Eine verwirrende Geschichte. Ein Mann wacht auf und stellt fest, dass er seine Mutter getötet hat. Oder doch nicht. Eine Reise ins Innere eines Menschen beginnt. Was ist war, was nicht? Wir lernen dabei ein bisschen was es heißt Koreaner zu sein. Welchen Einfluss kann eine Mutter, oder die Tante auf einen jungen Menschen nehmen. Zwölf ausgewählte Bücher gehen in diesem Jahr bei Books at Berlinale ins Rennen um die Aufmerksamkeit der geladenen Filmproduzent*innen. „The Good Son” (You-jeong Jeong, Republik), The Artists Partnership, Großbritannien ist eines davon.

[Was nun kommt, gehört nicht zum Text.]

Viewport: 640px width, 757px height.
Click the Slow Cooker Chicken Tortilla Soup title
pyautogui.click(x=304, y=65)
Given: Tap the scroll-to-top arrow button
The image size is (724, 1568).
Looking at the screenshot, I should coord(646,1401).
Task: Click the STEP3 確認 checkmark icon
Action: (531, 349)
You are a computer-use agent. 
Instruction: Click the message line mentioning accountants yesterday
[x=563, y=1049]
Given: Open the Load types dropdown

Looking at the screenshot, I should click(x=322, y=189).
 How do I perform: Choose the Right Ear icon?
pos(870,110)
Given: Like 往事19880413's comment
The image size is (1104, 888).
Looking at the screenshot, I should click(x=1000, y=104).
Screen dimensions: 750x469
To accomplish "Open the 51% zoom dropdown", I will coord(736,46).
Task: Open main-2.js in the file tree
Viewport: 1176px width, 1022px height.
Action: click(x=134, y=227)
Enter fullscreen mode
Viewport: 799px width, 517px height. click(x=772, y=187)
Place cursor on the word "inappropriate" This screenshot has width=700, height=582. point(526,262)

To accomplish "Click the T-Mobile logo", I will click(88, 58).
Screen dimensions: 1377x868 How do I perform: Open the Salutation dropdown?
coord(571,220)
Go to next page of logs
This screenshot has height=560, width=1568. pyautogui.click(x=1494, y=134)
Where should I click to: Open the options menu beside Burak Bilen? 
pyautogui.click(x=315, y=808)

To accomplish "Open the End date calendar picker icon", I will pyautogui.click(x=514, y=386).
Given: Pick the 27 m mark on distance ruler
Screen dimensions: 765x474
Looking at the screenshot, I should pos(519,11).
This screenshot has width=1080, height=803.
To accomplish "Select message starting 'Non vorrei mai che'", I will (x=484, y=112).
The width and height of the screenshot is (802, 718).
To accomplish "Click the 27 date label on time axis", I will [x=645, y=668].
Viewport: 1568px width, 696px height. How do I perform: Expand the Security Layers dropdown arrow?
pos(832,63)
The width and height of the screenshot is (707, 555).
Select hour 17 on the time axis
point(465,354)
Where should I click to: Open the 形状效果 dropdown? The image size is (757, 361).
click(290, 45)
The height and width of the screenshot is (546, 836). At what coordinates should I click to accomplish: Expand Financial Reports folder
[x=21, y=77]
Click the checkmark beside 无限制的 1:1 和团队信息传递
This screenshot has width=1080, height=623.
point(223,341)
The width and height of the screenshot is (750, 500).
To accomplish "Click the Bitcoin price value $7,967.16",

Jeong Yu-jeong (geb. 1966) wird »Koreas Stephen King« genannt. Ihre psychologisch ausgefeilten Kriminalromane stehen regelmäßig an der Spitze der Bestsellerliste. Sie arbeitete als Krankenschwester und als Sachverständige der staatlichen Gesundheitsversicherung, bevor sie zu schreiben begann. Als Autorin trat sie an die Öffentlichkeit mit ihrem ersten Roman My Life’s Spring Camp. Für ihre Werke erhielt sie 2007 den Segye Youth Literary Award und 2009 den renommierten Segye Ilbo Literary Award.
Yu-jin ist der perfekte Schüler, der erfolgreiche Schwimmer, der gute Sohn. Doch eines Morgens ist alles anders. Er erwacht von einem metallischen Geruch. Seine Klamotten sind blutverschmiert, rote Fußspuren führen zu seinem Bett. Mit wachsendem Grauen folgt er ihnen ins Untergeschoss, wo er eine entsetzliche Entdeckung macht: Seine eigene Mutter liegt tot im Wohnzimmer, die Kehle sauber durchtrennt.
Seine Erinnerungen an den letzten Abend sind wie ausgelöscht. Im Wettlauf gegen die Zeit muss er die bruchstückhaften Bilder des gestrigen Abends zu einer Lösung zusammensetzen. Was ist geschehen? Und wieso scheinen alle Hinweise auf ihn selbst zu deuten?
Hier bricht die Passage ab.